Inference of pytorch model

Hi guys,
I tried to find solution by myself but not enough experience.
I have such inference code for prediction:

test_loader = DataLoader(dataset=test_dataset, batch_size=1)

y_pred_list = []

with torch.inference_mode():
    model.eval()
    for X_batch in test_loader:
        X_batch = X_batch.to(device)
        y_test_pred = model(X_batch)        
        _, y_pred_tags = torch.max(y_test_pred, dim = 1)        
        y_pred_list.append(y_pred_tags.cpu().numpy())

y_pred_list = [a.squeeze().tolist() for a in y_pred_list]

The inference ‘y_test_pred’ gives tensor with 6 possibilities and torch.max takes max out of them.

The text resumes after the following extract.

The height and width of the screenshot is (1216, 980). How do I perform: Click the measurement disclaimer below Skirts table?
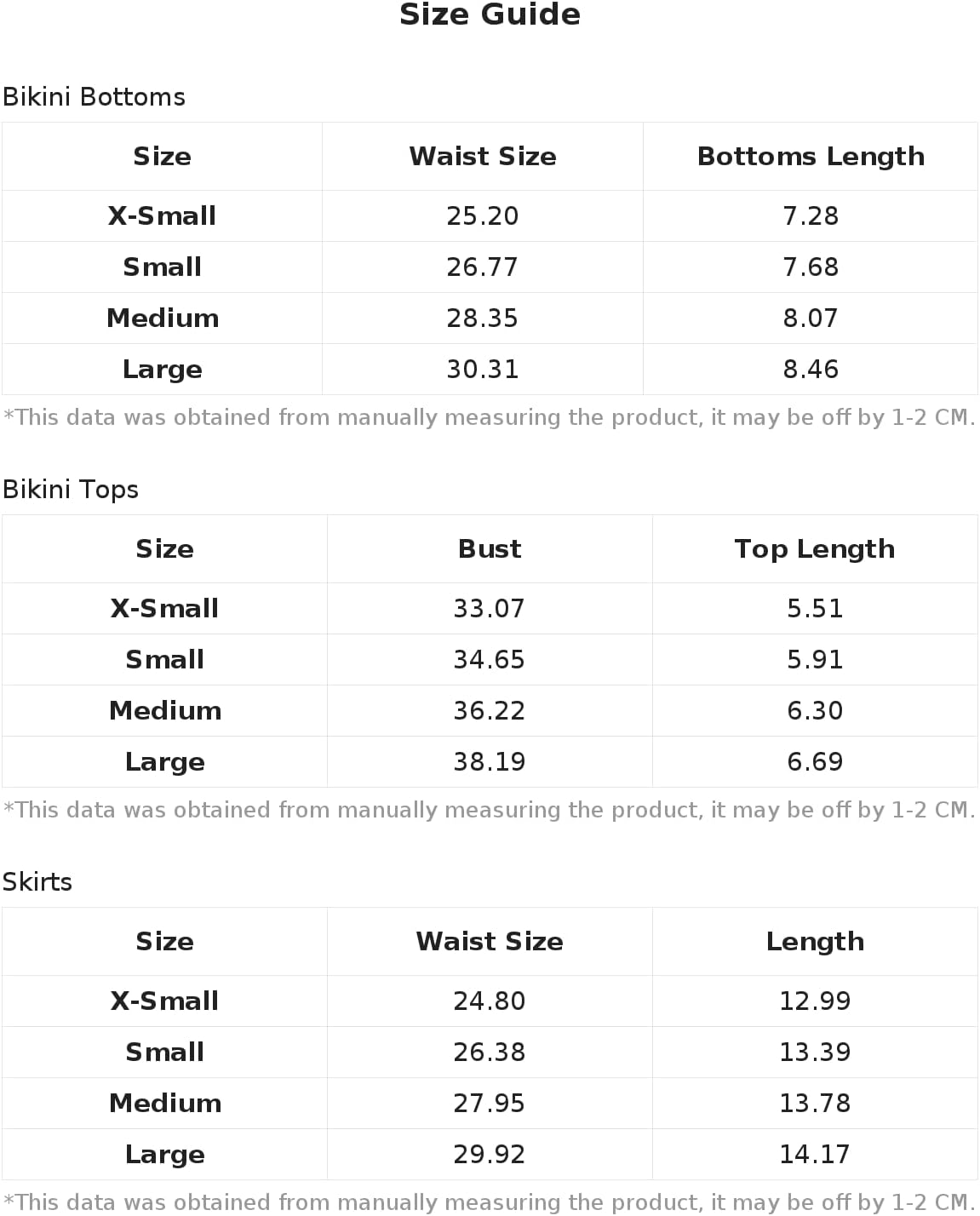490,1202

If i put batch_size=1 everything is working great but very slow since the data is very huge.
If I put batch_size=32 it is working fast but the inference ‘y_test_pred’ comes with additional dimension(32) and I can’t understand how to squeeze it or maybe to make torch.max later. Please, help.

What’s the error that you are facing when doing torch.max on a batch of tensors?

Also, please post the exact shape of y_test_pred.

There is no error. If I put batch_size=1, the inference shape is [1,6] and ‘torch.max’ takes max value out of 6. But if I put batch_size=32, the inference shape is already [32,6] and I don’t understand how to make ‘torch.max’ from this shape.

See if this helps -

x = torch.randn(32, 6) 
max_values, max_indices = torch.max(x, dim=1) # takes the maximum from each batch
print(max_values.shape, max_indices.shape)

gives

(torch.Size([32]), torch.Size([32]))

I don’t understand. I redid everything step by step and it started to work even with batch 32. Magic. Thank you very much. It is second time you help me.